● **Task requirements**:
Output exactly the lines from the one with "Viewport: 887px width, 696px" through the last line of the data below, both included, and nothing more.

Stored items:
********
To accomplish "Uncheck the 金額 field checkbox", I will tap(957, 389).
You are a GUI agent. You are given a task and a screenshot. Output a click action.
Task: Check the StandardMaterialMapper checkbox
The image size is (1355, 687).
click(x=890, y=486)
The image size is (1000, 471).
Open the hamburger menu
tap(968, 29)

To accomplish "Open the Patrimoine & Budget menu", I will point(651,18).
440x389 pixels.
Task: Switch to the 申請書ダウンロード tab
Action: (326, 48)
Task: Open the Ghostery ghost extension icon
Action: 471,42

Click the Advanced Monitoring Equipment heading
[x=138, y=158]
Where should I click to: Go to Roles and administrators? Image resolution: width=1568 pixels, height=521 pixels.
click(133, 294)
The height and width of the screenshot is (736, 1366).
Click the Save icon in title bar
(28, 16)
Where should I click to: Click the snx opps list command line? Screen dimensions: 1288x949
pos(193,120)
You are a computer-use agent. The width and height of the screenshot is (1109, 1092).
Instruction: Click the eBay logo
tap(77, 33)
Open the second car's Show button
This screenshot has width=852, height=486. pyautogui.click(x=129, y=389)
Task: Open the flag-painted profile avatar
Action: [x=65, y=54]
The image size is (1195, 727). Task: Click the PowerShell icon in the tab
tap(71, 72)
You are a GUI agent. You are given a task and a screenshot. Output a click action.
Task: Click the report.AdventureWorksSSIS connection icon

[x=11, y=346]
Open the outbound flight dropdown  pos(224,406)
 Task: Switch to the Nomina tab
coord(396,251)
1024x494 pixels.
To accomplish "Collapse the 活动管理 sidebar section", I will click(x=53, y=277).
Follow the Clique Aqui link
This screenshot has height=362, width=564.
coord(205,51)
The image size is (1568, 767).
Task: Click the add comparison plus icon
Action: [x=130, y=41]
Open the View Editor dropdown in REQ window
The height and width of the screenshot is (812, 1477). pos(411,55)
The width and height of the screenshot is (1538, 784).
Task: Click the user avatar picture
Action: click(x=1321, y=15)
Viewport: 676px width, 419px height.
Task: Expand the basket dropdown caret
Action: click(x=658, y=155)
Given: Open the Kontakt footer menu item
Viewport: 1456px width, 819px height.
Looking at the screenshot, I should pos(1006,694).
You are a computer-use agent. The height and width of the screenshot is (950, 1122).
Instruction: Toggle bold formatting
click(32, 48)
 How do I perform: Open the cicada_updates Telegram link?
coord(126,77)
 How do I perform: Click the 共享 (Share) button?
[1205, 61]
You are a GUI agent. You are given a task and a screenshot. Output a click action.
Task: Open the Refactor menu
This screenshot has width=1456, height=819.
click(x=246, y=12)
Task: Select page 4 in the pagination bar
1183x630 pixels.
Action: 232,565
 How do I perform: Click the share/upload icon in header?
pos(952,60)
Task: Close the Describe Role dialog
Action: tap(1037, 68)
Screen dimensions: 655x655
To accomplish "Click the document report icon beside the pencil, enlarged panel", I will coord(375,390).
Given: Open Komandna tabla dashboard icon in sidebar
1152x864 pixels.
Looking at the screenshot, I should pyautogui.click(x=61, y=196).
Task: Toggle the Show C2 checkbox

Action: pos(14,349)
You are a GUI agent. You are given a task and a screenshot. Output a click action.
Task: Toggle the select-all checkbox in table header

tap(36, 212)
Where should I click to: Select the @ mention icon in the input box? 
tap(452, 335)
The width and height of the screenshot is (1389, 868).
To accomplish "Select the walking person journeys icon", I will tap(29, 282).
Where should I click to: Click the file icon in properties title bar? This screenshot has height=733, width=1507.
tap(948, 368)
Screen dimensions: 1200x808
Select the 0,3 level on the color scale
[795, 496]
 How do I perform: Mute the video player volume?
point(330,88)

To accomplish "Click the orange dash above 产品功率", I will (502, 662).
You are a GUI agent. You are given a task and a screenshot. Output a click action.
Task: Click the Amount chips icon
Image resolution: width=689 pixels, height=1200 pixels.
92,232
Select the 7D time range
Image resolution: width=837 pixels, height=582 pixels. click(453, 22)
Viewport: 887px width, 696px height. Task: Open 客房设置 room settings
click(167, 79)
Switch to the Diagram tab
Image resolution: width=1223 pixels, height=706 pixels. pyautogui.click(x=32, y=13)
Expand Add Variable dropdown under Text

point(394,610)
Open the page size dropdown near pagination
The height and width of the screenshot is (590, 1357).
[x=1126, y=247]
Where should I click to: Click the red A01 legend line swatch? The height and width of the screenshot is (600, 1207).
********
● **Task result**:
Viewport: 887px width, 696px height. Task: Open 客房设置 room settings
click(167, 79)
Switch to the Diagram tab
Image resolution: width=1223 pixels, height=706 pixels. pyautogui.click(x=32, y=13)
Expand Add Variable dropdown under Text

point(394,610)
Open the page size dropdown near pagination
The height and width of the screenshot is (590, 1357).
[x=1126, y=247]
Where should I click to: Click the red A01 legend line swatch? The height and width of the screenshot is (600, 1207).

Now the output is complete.